Available data:
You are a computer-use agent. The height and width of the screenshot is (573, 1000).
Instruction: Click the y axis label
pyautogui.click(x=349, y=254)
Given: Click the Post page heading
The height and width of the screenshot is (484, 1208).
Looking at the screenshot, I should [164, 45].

...

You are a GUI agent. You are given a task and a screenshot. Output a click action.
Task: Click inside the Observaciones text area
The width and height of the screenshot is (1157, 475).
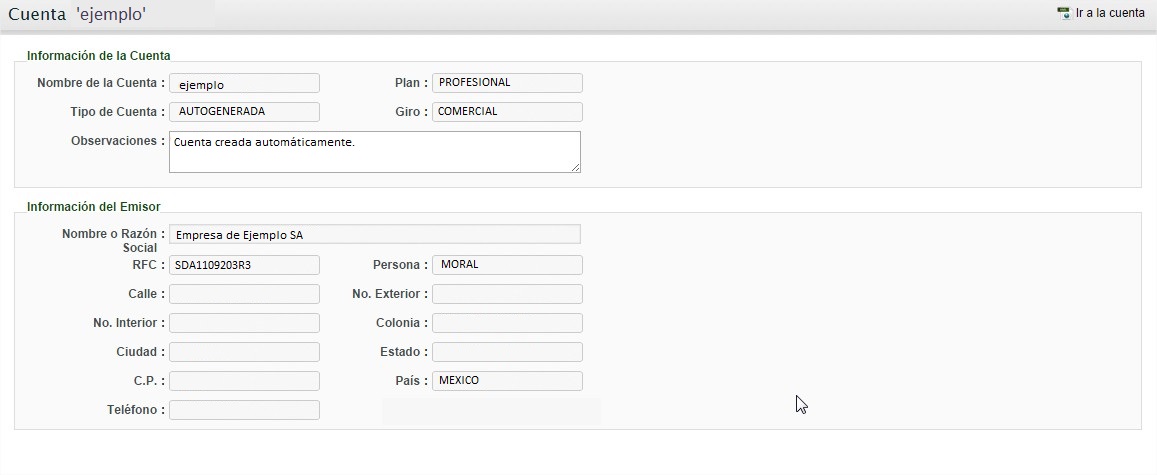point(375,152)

Work request: In the lines above, find each one with "agent" and list it.

Your solution:
You are a computer-use agent. The height and width of the screenshot is (573, 1000).
You are a GUI agent. You are given a task and a screenshot. Output a click action.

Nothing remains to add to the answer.